Document extract:
## List 3

**21**

For a given bitstring __b__ list all bitstrings **b’**, such that the Hamming distance between `b` and `b’` is equal 1.

In [1]:
def bitstring_hamming_distance(b):
    n = len(bin(b)) - 2
    pattern = 2**(n-1)
    while pattern > 0:
        print(format(b ^ pattern, f"0{n}b"))
        pattern = pattern // 2

In [2]:
bitstring = 0b10101
bitstring_hamming_distance(bitstring)

00101
11101
10001
10111
10100


**22**

Construct a function that returns a Jaccard similarity for two sets. Beware that this function needs to check if at least one of the sets is nonempty.

In [3]:
def jaccard_sim(s1, s2):
    assert s1 or s2 , "One of the set must contain elements"
    return (len(set(s1) & set(s2)) / len(set(s1) | set(s2)) )

Data shown:
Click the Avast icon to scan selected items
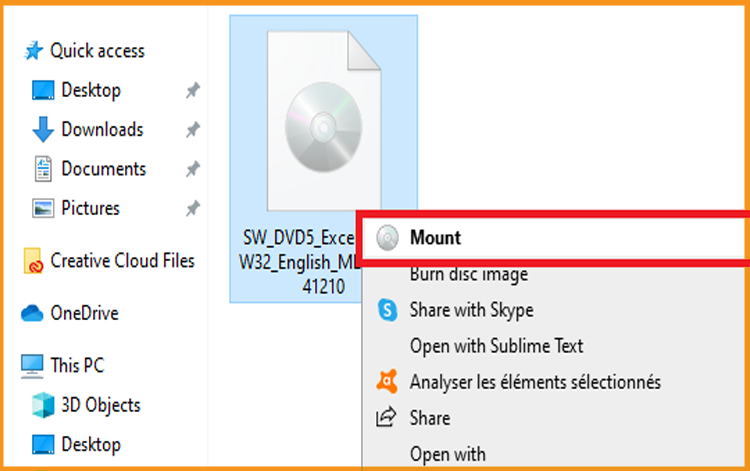387,382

Goal of the exercise:
Reproduce the List 3 exercise notebook in full, with every line unchanged.

Exercise answer:
## List 3

**21**

For a given bitstring __b__ list all bitstrings **b’**, such that the Hamming distance between `b` and `b’` is equal 1.

In [1]:
def bitstring_hamming_distance(b):
    n = len(bin(b)) - 2
    pattern = 2**(n-1)
    while pattern > 0:
        print(format(b ^ pattern, f"0{n}b"))
        pattern = pattern // 2

In [2]:
bitstring = 0b10101
bitstring_hamming_distance(bitstring)

00101
11101
10001
10111
10100


**22**

Construct a function that returns a Jaccard similarity for two sets. Beware that this function needs to check if at least one of the sets is nonempty.

In [3]:
def jaccard_sim(s1, s2):
    assert s1 or s2 , "One of the set must contain elements"
    return (len(set(s1) & set(s2)) / len(set(s1) | set(s2)) )